WPF - FlagsEnumValueConverter


I feel a trend starting… another http://stackoverflow.com/ answer, here’s the question (massively snipped):

I have a nearly functional example of two-way binding a checkbox to an individual bit of a flags enumeration… The problem though is that the binding behaves as if it is one way (UI to DataContext, not vice versa). So effectively the check box does not initialize, but if it is toggled the data source is correctly updated…

Here’s the full link to the post for more context, if required.

The bottom line is that a solution to binding to “bit” flags can be challenging, but the solution initially offered in the question was extremely complex (class with a bunch of Attached Properties yadda, yadda, yadda), when I looked at it thought, I thought "surely that can be done with a value converter”; after a little bit of hacking I have a simple IValueConverter implementation for any flags enumeration.

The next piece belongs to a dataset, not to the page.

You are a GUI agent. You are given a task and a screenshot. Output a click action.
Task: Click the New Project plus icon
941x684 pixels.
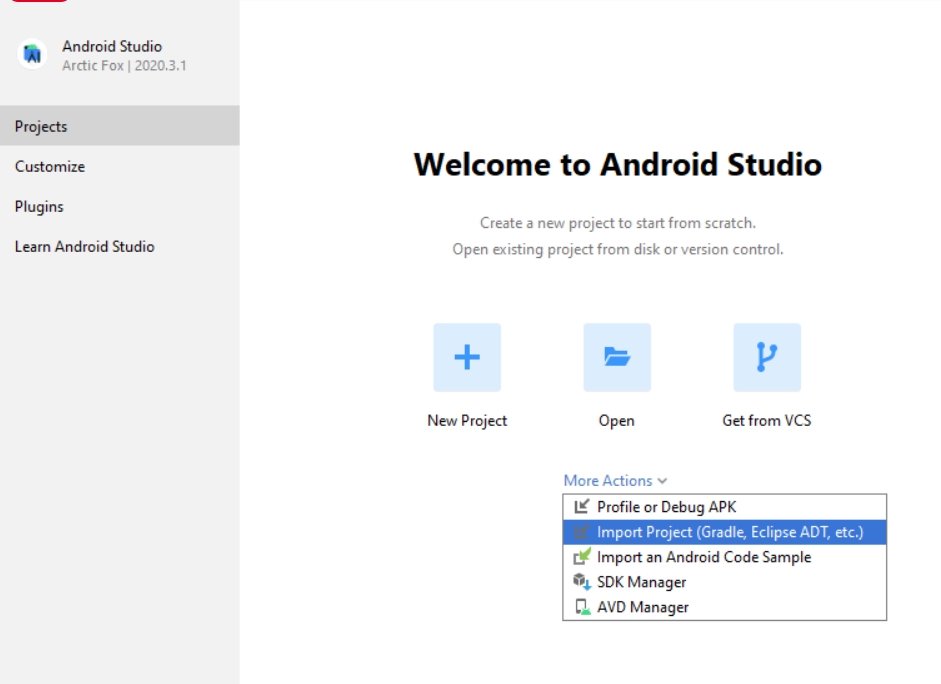(467, 357)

But first, consider the following Enum definition:

public enum Department
    None = 0,
    A = 1,
    B = 2,
    C = 4,
    D = 8

My first step was to create a specific converter for the Department Enum:

public class DepartmentValueConverter : IValueConverter
    private Department target;

    public DepartmentValueConverter()

    public object Convert(object value, Type targetType, object parameter, CultureInfo culture)
        Department mask = (Department)parameter;
        this.target = (Department)value;
        return ((mask & this.target) != 0);

    public object ConvertBack(object value, Type targetType, object parameter, CultureInfo culture)
        this.target ^= (Department)parameter;
        return this.target;

The tricky part, according to the initial question, was the ConvertBack implementation. The solution here is to simply store the incoming value in the Convert method, and when the value is changed the ConvertBack method uses the Exclusive-Or assignment operator to toggle the bit, which works lovely.

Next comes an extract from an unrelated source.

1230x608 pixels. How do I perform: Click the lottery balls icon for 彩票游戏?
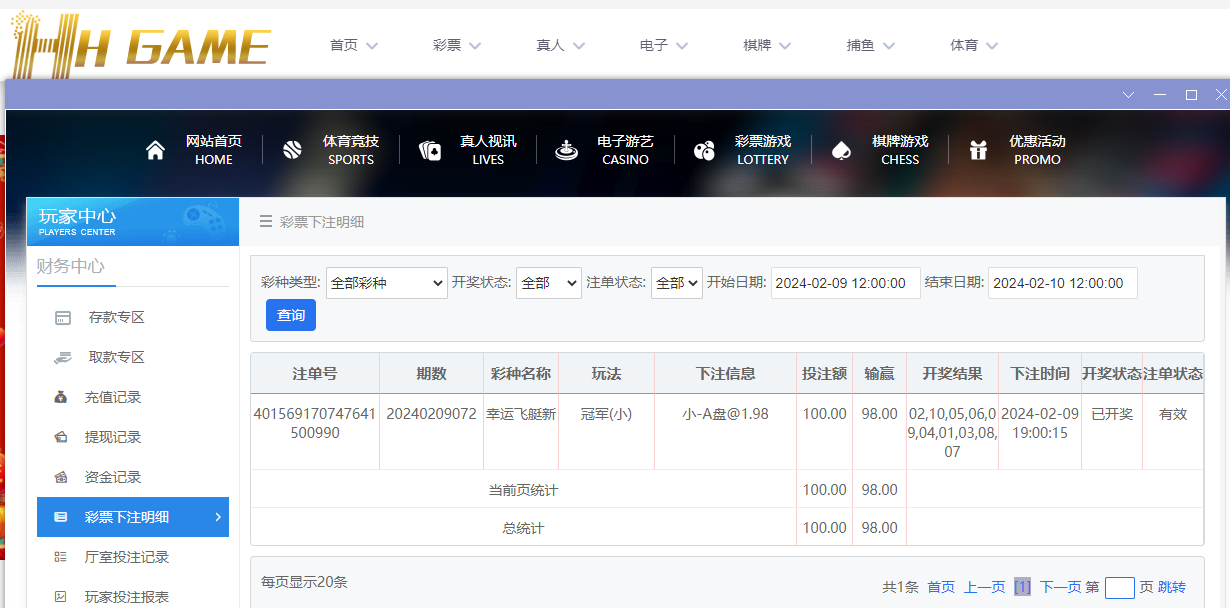coord(704,150)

However, I also figured that it should be possible to create a generic version of this converter – this type of converter is not something that you’d be creating everyday, so to have a specific version for each Flags Enum would probably be a totally acceptable solution… but… this is what I came up with:

public class FlagsEnumValueConverter : IValueConverter
    private int targetValue;

    public FlagsEnumValueConverter()

    public object Convert(object value, Type targetType, object parameter, CultureInfo culture)
        int mask = (int)parameter;
        this.targetValue = (int)value;
        return ((mask & this.targetValue) != 0);

    public object ConvertBack(object value, Type targetType, object parameter, CultureInfo culture)
        this.targetValue ^= (int)parameter;
        return Enum.Parse(targetType, this.targetValue.ToString());

So the key to this solution is that it works with the underlying type for most Enum values: Int32. The basic pattern is the same, but it simply replaces the specific Enum value with an Int32; with the only tricky part being in the ConvertBack: When I simply returned an Int32, when an Enum value was expected, WPF did not update the underlying value in the binding. I found I had to convert the Int32 to the specific Enum value represented by the Int32; which I simply handled by using the Enum.Parse method.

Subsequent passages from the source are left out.